Hybrid detection with MSCQuartets
To compare the hybrid detection results from HyDe, we will run MSCQuartets in R.
In results:
library(MSCquartets)
gtrees=read.tree(file="09-all_gene_trees_snaq.tre")
tnames <- unique(unlist(lapply(gtrees, function(x) x$tip.label)))
QT=quartetTable(gtrees,tnames)
RQT=quartetTableResolved(QT)
pTable3=quartetTreeTestInd(RQT,"T3")
quartetTablePrint(pTable3[1:6,])
write.csv(pTable3, "11-mscquartets-ptable.csv")

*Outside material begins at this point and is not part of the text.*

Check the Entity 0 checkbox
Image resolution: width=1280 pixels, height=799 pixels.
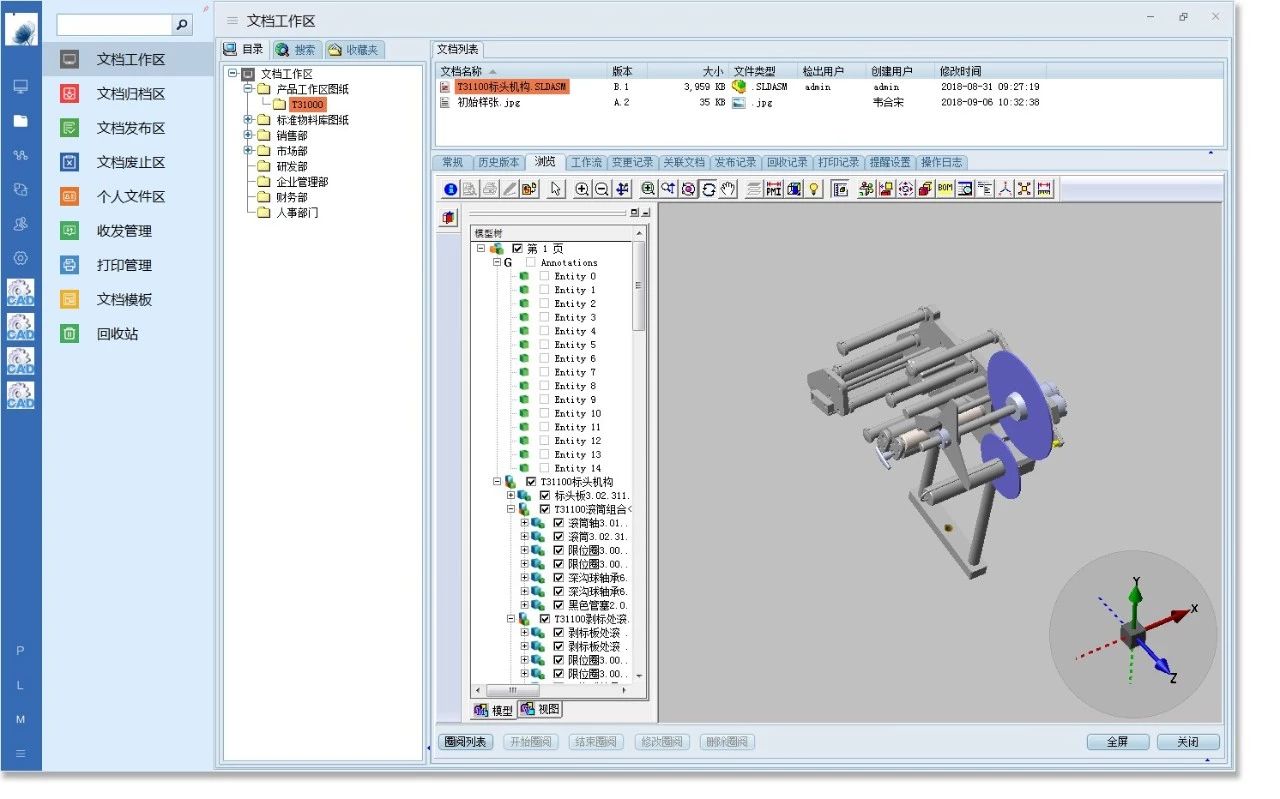[x=544, y=276]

Reproducing Figure 3A and 3B
In results, we have the HyDe output files per position in chromosome 3. We want to extract the triplets were Ae mutica, Ae speltoides, T boeoticum, T urartu are parents and the hybrid belongs to D clade (Ae bicornis, Ae longissima, Ae sharonensis, Ae searsii, Ae tauschii, Ae caudata, Ae umbellilata, Ae comosa, Ae uniaristata).
We note something wrong in the HyDe output files.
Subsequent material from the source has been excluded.